▶ [Set exercise]: According to the device description, what does the aerosol generating assembly convert the supplied electrical energy into?

▶ [Given text]:
--------------------
The device 100 may also include a user-operable control element 150, such as a button or switch, which operates the device 100 when pressed. For example, a user may turn on the device 100 by operating the switch 150. The aerosol generator 116 defines a longitudinal axis, which aligns with an axis of the article 110.

In use, the article 110 may be fully or partially inserted into the aerosol generator 116 where it may be heated by one or more components of the aerosol generator 116.

The device 100 includes an apparatus for heating aerosol-generating material. The apparatus includes an aerosol generating assembly, a controller (control circuit), and a power source. The apparatus forms part of the body 102. The aerosol generating assembly is configured to heat the aerosol-generating material of an article 110 inserted through the article aperture 104, such that an aerosol is generated from the aerosol generating material. The power source supplies electrical power to the aerosol generating assembly, and the aerosol generating assembly converts the supplied electrical energy into heat energy for heating the aerosol-generating material. The power source may be, for example, a battery, such as a rechargeable battery or a non-rechargeable battery. Examples of suitable batteries include, for example, a lithium battery (such as a lithium-ion battery), a nickel battery (such as a nickel-cadmium battery), and an alkaline battery.

The power source may be electrically coupled to the aerosol generating assembly to supply electrical power when required and under control of the controller to heat the aerosol generating material. The control circuit may be configured to activate and deactivate the aerosol generating assembly based on a user input. The user input may be via a button press or opening a door of the device (for example, a door covering a consumable receiving receptacle). The control circuit may be configured to activate and deactivate automatically, for example on insertion of an article.
--------------------
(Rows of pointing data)
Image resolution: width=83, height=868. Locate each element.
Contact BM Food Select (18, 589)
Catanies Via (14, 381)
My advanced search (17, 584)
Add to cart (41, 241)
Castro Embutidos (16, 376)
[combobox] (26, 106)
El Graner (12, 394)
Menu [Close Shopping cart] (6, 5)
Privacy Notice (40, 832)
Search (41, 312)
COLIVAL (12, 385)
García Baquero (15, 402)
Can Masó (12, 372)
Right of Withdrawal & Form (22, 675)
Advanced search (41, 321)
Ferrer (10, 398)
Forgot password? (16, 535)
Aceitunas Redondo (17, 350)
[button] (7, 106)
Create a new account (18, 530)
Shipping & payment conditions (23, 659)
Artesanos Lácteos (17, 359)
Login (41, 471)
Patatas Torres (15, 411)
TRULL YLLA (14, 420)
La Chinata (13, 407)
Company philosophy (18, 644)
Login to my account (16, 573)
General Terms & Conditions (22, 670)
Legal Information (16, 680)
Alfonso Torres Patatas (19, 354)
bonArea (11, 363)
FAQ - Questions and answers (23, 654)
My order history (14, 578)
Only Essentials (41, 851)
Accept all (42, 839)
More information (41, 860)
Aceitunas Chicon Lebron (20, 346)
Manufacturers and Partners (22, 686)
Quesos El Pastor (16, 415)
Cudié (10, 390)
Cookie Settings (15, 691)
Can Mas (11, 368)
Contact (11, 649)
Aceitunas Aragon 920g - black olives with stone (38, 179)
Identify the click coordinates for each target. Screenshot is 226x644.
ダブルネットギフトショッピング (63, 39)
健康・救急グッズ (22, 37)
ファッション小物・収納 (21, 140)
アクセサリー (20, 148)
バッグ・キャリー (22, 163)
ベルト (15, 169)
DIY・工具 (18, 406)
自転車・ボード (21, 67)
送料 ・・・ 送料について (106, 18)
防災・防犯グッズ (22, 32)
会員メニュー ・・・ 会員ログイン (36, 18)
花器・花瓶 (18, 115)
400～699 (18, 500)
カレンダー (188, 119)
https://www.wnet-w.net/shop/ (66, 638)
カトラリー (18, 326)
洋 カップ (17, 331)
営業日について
--------------------
▶ [Reply to the exercise]: Heat energy for heating the aerosol-generating material.